▶ **Task directions**: Out of the material that follows, write out exactly the lines from the line with "The height and width of the screenshot is (554, 1111)." to the line with "You are a computer-use agent. 480x853 pixels.", both ends included, and no others.

▶ **Data supplied**:
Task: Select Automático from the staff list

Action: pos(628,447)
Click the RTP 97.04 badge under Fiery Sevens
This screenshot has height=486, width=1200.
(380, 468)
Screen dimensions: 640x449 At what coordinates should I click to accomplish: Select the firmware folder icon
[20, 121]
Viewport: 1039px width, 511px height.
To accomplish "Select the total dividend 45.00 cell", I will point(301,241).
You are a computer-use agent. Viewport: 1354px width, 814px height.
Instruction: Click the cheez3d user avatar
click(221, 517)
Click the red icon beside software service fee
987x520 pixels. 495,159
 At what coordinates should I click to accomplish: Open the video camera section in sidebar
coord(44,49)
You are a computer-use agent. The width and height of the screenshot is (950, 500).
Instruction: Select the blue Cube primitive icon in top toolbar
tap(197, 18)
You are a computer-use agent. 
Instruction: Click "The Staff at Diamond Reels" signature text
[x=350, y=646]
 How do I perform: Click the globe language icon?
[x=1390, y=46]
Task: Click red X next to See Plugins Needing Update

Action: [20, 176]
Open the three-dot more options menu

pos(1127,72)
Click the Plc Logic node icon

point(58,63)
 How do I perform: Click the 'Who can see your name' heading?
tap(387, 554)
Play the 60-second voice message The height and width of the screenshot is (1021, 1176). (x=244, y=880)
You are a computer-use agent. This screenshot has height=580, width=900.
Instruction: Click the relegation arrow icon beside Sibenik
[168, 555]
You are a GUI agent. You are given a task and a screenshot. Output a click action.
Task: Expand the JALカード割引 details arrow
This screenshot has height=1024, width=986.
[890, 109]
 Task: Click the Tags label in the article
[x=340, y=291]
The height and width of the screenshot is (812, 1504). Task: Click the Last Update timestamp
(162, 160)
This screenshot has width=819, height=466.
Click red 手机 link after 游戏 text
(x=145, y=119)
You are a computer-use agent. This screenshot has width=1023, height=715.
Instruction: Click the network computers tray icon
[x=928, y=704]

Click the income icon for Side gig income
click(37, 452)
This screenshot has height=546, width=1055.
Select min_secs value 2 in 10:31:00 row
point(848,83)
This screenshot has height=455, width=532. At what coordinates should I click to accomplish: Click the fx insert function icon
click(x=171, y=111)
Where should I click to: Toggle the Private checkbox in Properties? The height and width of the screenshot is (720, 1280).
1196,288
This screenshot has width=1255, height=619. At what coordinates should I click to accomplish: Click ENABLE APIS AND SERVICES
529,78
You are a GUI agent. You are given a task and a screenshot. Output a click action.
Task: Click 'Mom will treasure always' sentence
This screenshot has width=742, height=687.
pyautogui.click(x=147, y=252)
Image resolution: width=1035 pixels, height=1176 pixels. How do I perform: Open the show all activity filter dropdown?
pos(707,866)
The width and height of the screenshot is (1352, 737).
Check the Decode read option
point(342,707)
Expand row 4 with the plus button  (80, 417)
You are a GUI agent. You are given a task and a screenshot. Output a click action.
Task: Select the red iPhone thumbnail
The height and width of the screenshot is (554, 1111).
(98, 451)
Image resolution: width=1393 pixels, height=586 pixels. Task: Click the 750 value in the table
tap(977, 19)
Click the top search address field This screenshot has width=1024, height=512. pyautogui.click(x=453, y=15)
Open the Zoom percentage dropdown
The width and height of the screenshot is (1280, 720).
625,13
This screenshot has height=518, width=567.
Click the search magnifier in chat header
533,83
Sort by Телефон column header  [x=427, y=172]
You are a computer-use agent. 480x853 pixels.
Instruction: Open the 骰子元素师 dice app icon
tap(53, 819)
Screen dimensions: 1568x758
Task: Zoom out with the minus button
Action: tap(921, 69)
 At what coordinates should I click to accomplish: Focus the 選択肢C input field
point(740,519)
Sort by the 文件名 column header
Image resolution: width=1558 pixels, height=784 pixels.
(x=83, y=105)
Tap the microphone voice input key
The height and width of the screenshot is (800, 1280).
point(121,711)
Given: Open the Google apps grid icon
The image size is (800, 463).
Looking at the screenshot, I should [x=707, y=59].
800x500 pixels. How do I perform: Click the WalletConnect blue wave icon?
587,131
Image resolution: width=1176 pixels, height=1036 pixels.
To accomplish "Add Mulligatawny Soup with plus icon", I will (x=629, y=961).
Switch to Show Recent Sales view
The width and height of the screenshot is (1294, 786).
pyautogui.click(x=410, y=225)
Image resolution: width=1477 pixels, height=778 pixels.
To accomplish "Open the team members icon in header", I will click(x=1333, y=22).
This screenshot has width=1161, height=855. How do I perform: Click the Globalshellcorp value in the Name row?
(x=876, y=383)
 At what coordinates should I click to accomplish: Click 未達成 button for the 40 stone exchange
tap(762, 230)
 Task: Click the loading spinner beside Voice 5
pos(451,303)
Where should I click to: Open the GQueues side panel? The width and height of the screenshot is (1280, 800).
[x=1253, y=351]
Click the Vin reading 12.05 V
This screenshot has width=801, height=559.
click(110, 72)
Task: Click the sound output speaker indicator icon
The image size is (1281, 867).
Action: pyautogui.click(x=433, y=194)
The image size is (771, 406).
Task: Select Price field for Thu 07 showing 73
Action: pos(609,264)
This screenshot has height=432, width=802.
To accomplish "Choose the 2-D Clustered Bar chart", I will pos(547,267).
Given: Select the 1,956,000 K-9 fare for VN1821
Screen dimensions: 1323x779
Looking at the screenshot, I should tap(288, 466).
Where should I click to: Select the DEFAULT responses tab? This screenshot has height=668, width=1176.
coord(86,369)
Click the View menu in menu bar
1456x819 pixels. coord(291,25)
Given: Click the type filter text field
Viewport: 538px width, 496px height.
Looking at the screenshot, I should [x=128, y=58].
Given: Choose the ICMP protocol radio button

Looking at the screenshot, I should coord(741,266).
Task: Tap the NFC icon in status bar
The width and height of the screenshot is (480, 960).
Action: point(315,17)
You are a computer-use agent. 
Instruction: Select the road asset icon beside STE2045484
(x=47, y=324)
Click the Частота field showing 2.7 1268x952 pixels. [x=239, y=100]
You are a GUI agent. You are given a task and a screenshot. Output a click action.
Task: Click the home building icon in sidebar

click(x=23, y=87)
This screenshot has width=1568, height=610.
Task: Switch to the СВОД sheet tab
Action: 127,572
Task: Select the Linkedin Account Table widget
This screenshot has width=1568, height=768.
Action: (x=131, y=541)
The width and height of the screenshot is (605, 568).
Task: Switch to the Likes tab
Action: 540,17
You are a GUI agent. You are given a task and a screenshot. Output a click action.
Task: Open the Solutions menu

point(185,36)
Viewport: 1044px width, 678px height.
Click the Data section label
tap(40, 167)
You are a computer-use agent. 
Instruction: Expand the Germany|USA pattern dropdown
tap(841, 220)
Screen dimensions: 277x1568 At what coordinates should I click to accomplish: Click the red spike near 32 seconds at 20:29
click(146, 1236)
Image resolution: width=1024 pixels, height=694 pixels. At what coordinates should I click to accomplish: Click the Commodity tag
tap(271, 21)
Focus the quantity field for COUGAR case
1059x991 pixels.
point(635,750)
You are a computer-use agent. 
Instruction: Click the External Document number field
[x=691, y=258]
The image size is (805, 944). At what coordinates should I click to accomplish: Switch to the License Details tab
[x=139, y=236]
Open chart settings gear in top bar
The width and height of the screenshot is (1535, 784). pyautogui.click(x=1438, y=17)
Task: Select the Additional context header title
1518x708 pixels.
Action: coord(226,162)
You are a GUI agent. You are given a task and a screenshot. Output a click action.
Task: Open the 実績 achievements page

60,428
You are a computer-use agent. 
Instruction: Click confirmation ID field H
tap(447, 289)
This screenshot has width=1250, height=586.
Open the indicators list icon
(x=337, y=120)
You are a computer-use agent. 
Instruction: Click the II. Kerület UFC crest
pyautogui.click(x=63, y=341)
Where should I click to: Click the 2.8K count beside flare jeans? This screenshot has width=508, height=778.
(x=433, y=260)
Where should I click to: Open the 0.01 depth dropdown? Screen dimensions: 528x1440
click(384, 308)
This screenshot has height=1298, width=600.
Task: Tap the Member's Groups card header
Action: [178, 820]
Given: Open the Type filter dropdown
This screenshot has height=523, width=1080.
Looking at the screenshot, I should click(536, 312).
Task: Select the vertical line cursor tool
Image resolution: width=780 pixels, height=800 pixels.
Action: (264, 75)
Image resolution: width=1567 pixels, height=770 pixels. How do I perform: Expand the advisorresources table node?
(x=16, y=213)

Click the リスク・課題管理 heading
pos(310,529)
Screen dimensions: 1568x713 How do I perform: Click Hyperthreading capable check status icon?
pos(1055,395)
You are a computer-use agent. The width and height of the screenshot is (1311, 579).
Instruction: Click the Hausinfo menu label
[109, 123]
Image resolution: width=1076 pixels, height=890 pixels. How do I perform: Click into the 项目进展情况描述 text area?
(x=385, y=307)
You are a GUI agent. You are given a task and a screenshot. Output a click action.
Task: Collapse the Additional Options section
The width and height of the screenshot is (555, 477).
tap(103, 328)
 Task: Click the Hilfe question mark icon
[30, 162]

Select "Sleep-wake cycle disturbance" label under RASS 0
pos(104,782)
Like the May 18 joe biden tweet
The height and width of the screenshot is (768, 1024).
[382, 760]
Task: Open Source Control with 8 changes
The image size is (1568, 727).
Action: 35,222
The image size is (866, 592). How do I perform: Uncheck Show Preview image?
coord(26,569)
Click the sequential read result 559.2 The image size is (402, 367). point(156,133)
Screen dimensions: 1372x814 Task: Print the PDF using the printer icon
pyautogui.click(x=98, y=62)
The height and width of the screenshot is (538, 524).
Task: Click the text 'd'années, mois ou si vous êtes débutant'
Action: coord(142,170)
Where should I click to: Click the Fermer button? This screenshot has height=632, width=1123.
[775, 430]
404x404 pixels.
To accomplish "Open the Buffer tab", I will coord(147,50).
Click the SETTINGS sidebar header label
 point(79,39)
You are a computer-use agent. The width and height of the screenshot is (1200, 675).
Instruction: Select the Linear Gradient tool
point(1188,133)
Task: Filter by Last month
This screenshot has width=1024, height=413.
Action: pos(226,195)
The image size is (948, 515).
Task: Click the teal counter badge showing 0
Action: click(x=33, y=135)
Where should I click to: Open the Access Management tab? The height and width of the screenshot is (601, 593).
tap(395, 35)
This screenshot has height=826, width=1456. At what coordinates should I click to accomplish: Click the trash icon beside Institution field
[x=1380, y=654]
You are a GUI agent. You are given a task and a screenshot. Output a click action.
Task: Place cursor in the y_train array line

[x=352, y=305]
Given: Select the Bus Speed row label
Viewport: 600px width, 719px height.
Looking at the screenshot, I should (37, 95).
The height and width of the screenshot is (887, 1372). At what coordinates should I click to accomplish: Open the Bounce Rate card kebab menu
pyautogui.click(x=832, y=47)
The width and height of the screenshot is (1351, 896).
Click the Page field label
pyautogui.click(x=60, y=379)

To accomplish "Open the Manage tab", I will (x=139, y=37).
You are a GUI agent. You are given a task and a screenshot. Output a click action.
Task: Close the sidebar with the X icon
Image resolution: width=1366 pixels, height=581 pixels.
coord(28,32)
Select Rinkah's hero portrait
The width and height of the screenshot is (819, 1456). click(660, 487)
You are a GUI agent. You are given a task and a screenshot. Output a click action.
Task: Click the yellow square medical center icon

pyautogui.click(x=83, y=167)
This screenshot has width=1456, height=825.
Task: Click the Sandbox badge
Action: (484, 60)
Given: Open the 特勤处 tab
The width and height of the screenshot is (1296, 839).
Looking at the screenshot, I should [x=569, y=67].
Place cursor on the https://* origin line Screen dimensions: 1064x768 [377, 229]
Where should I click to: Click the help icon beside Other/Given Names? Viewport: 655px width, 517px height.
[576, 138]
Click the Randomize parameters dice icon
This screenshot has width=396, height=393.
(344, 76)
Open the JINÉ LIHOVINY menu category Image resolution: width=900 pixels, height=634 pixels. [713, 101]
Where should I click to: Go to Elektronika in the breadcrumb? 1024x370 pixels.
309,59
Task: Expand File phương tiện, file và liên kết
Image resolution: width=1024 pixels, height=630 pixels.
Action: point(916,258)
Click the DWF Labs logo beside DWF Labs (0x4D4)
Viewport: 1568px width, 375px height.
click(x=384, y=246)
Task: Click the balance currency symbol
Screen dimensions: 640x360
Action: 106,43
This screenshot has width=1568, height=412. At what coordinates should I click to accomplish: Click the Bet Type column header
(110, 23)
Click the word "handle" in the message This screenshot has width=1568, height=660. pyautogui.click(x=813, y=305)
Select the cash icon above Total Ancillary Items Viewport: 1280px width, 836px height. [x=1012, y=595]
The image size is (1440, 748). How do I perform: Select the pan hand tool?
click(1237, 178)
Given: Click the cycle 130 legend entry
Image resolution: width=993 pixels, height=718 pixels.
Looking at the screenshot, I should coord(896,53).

▶ **Response to the task**:
The height and width of the screenshot is (554, 1111).
(98, 451)
Image resolution: width=1393 pixels, height=586 pixels. Task: Click the 750 value in the table
tap(977, 19)
Click the top search address field This screenshot has width=1024, height=512. pyautogui.click(x=453, y=15)
Open the Zoom percentage dropdown
The width and height of the screenshot is (1280, 720).
625,13
This screenshot has height=518, width=567.
Click the search magnifier in chat header
533,83
Sort by Телефон column header  [x=427, y=172]
You are a computer-use agent. 480x853 pixels.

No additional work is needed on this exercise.